[Stored items from a collection]
__________________________________________________

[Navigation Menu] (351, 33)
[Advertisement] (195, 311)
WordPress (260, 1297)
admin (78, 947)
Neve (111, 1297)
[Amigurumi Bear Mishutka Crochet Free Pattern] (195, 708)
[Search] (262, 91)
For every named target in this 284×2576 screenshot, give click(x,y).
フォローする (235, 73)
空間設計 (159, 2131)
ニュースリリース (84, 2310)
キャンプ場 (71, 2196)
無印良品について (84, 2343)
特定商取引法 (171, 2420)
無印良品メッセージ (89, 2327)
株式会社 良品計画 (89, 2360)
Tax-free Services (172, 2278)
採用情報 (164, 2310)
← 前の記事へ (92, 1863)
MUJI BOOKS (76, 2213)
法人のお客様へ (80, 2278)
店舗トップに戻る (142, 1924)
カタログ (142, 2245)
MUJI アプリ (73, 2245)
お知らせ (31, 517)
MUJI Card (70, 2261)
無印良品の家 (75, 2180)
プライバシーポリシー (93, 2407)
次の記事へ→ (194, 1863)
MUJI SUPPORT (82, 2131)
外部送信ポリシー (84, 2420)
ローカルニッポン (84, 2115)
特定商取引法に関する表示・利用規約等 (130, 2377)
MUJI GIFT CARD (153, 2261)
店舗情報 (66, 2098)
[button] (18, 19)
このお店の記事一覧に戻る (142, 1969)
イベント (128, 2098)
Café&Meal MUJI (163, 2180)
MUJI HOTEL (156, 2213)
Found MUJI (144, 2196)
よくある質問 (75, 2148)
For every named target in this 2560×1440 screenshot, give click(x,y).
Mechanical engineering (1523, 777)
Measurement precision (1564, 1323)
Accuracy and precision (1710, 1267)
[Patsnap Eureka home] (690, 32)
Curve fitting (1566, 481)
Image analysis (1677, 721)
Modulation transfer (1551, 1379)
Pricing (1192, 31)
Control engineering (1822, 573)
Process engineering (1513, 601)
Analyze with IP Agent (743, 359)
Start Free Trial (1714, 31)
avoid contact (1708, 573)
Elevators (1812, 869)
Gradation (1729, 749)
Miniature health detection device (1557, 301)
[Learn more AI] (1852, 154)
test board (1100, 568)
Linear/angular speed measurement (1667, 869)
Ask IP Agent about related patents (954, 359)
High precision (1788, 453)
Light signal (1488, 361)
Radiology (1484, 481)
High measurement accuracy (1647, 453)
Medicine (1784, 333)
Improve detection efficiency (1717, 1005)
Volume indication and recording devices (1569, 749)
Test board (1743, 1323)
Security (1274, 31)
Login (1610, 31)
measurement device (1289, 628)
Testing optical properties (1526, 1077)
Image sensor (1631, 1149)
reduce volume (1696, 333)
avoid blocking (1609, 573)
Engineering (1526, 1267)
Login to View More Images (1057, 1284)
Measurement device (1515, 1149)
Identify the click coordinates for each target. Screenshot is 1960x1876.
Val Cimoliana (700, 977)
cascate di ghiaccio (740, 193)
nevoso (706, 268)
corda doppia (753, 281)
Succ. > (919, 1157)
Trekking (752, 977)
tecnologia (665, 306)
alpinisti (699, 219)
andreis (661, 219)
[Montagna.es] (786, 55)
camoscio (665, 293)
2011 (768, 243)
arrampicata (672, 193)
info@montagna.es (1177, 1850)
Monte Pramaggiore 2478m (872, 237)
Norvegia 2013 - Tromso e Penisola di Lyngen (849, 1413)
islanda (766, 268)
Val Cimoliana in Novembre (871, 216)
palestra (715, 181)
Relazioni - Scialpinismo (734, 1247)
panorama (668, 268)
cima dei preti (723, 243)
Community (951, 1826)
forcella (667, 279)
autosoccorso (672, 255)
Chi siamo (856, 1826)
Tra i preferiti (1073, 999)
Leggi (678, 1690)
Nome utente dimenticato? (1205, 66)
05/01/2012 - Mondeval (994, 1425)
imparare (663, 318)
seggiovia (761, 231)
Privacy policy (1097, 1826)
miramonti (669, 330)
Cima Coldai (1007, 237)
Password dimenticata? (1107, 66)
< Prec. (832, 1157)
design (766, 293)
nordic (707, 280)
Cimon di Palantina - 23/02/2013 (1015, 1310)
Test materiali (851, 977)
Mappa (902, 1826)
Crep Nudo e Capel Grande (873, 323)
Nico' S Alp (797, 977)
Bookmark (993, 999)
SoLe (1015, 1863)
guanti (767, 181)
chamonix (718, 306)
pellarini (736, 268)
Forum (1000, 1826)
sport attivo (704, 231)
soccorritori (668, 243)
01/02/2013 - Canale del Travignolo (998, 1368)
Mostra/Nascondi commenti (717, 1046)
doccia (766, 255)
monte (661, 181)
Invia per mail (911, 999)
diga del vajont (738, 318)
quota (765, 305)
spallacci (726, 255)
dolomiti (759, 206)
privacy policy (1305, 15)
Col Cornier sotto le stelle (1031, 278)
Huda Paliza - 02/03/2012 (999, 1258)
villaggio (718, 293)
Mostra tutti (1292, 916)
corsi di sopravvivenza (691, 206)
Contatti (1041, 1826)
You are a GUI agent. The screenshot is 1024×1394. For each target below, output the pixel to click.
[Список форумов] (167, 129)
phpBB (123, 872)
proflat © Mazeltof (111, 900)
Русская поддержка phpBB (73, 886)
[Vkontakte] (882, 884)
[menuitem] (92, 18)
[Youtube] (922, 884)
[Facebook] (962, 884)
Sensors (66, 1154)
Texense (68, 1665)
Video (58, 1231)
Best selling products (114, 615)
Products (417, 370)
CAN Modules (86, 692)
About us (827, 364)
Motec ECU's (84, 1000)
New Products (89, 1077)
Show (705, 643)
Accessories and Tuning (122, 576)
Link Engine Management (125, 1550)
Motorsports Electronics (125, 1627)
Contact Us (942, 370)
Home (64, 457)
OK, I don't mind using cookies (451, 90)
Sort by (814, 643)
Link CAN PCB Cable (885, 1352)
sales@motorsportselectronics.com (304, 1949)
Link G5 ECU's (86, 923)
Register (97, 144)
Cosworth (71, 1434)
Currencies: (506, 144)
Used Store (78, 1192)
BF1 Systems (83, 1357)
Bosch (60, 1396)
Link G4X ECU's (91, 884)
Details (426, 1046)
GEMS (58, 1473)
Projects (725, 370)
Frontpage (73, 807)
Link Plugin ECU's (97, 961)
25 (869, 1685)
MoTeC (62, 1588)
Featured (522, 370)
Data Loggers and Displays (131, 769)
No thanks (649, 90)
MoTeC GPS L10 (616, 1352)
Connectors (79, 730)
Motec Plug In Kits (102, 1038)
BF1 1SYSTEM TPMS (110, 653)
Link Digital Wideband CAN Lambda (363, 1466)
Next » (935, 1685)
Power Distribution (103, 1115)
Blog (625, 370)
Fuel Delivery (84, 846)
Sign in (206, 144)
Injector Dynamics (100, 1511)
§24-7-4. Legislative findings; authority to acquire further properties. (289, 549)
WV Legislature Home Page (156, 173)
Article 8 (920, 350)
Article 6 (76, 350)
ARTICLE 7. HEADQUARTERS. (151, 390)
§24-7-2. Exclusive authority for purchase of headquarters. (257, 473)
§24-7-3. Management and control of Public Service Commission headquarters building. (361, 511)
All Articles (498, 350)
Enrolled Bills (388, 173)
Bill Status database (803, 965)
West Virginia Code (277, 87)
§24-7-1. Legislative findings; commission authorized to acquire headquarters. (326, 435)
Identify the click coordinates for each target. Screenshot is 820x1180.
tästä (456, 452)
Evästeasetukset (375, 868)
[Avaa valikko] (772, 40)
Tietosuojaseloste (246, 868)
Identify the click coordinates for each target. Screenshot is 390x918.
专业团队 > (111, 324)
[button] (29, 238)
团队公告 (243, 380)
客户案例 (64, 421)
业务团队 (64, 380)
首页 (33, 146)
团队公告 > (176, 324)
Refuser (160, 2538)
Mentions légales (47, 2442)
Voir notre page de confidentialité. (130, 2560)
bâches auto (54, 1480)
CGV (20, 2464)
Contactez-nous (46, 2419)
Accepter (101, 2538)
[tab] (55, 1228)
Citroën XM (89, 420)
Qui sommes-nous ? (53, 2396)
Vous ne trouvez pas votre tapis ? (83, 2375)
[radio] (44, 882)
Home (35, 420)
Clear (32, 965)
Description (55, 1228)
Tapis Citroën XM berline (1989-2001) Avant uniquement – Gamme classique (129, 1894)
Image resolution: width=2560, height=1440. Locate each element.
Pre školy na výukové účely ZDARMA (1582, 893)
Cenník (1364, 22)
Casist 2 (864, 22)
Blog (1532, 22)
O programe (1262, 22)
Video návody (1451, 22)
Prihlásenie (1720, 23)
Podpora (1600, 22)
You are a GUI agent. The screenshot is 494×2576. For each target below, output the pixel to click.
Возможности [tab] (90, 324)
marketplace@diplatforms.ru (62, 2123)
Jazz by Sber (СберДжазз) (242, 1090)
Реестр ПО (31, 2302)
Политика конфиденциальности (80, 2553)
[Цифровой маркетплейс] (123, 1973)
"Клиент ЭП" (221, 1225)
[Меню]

__________________________________________________

HOW TO COMPLETE THIS TASK – Using the records above, copy word for word the line with "You are a GUI agent. The screenshot is 1024×1394.", the line with "MoTeC (62, 1588)", and every line between them.

ANSWER FOR THIS EXERCISE –
You are a GUI agent. The screenshot is 1024×1394. For each target below, output the pixel to click.
[Список форумов] (167, 129)
phpBB (123, 872)
proflat © Mazeltof (111, 900)
Русская поддержка phpBB (73, 886)
[Vkontakte] (882, 884)
[menuitem] (92, 18)
[Youtube] (922, 884)
[Facebook] (962, 884)
Sensors (66, 1154)
Texense (68, 1665)
Video (58, 1231)
Best selling products (114, 615)
Products (417, 370)
CAN Modules (86, 692)
About us (827, 364)
Motec ECU's (84, 1000)
New Products (89, 1077)
Show (705, 643)
Accessories and Tuning (122, 576)
Link Engine Management (125, 1550)
Motorsports Electronics (125, 1627)
Contact Us (942, 370)
Home (64, 457)
OK, I don't mind using cookies (451, 90)
Sort by (814, 643)
Link CAN PCB Cable (885, 1352)
sales@motorsportselectronics.com (304, 1949)
Link G5 ECU's (86, 923)
Register (97, 144)
Cosworth (71, 1434)
Currencies: (506, 144)
Used Store (78, 1192)
BF1 Systems (83, 1357)
Bosch (60, 1396)
Link G4X ECU's (91, 884)
Details (426, 1046)
GEMS (58, 1473)
Projects (725, 370)
Frontpage (73, 807)
Link Plugin ECU's (97, 961)
25 (869, 1685)
MoTeC (62, 1588)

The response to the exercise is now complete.